Solving $-2x > 8$ as $x > -4$ is the most common linear inequality error. The moment you divide by $-2$, the sign flips: $x < -4$. Underline the negative coefficient before solving as a visual reminder.

Trap 02

Reading quadratic intervals the wrong way

For $x^2 - 5x + 6 > 0$ (positive leading coefficient), the answer is OUTSIDE the roots: $x < 2$ or $x > 3$. Students often mistakenly take the inside interval. Sketch the parabola — if it opens up and you want $> 0$, you want where it's above the axis.

Trap 03

Using open brackets for $\le$ or $\ge$

If the inequality is $\le 0$ or $\ge 0$, the roots are included — use closed brackets $[\,]$. If the inequality is strict ($< 0$ or $> 0$), the roots are excluded — use open brackets $(\,)$. One bracket wrong costs a mark.

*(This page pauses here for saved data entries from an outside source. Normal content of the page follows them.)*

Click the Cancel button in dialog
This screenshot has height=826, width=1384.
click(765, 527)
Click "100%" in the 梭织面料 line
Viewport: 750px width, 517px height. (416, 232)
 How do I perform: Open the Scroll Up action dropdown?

Did you get this? True or false: the solution to $x^2 + 4 > 0$ is all real $x$.

Odd one out: Three of these are solved correctly. Which one contains an error?

Work mode · how are you completing this lesson?

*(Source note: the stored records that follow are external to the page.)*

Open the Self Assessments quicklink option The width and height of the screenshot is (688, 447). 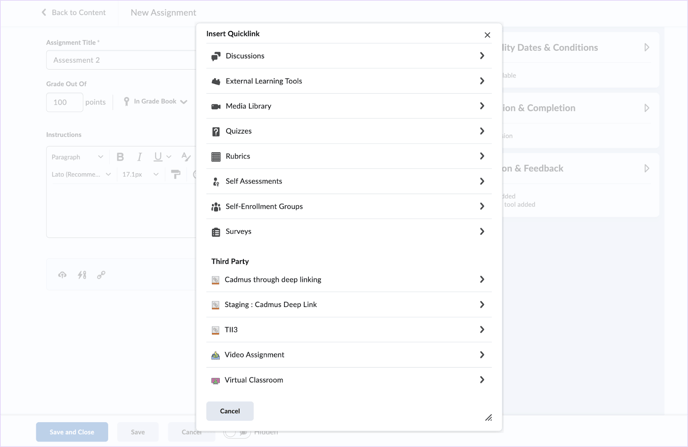[x=253, y=181]
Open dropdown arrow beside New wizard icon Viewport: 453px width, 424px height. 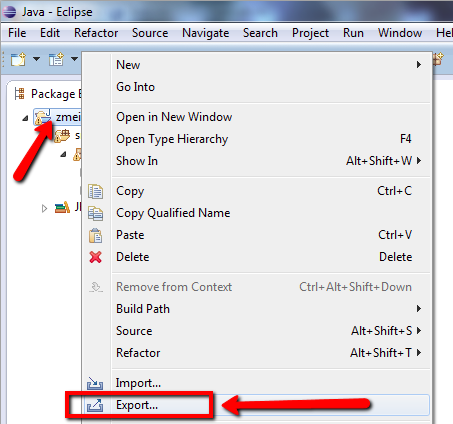(36, 59)
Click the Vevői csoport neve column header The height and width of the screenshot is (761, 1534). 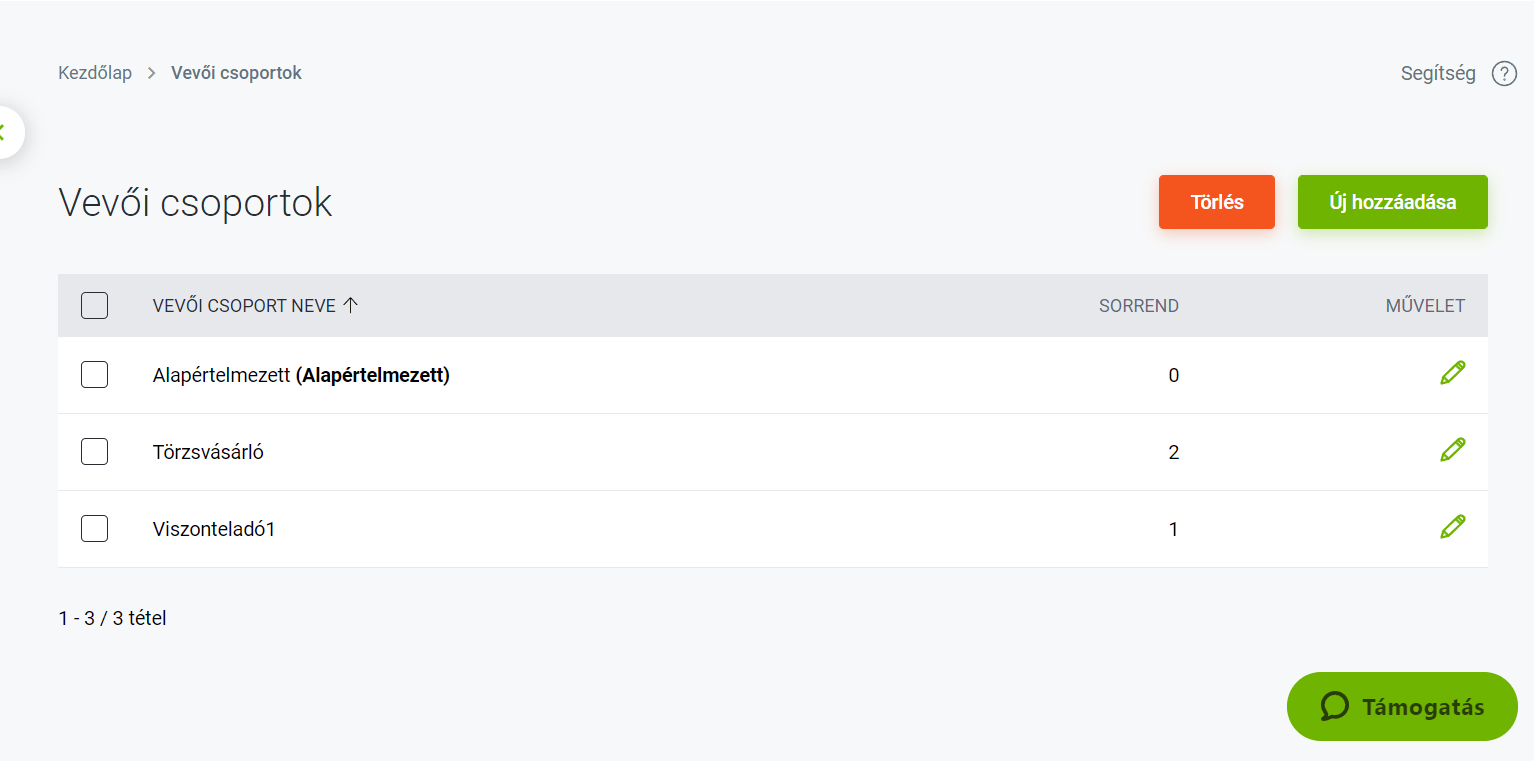pos(244,306)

Activities · practice with the ideas

Solve $4 - 3x < 10$ and express your answer in interval notation.

Solve $x^2 - 7x + 10 \le 0$. State your answer in interval notation.

Solve $2x^2 + 5x - 3 > 0$. State your answer in interval notation.

Without solving, state whether $x^2 - 2x + 5 > 0$ has solutions for all real $x$, some real $x$, or no real $x$. Justify your answer using the discriminant.

Verify the sign reversal rule by checking: if $3 < 7$, what happens to the inequality when you multiply both sides by $-2$? Does the result confirm the rule?

Revisit your thinking

Earlier you were asked to solve $3x - 5 > 7$, and to explain the sign flip.

Answer: $3x - 5 > 7 \Rightarrow 3x > 12 \Rightarrow x > 4$. In interval notation: $(4, \infty)$. No sign flip here — we divided by positive 3.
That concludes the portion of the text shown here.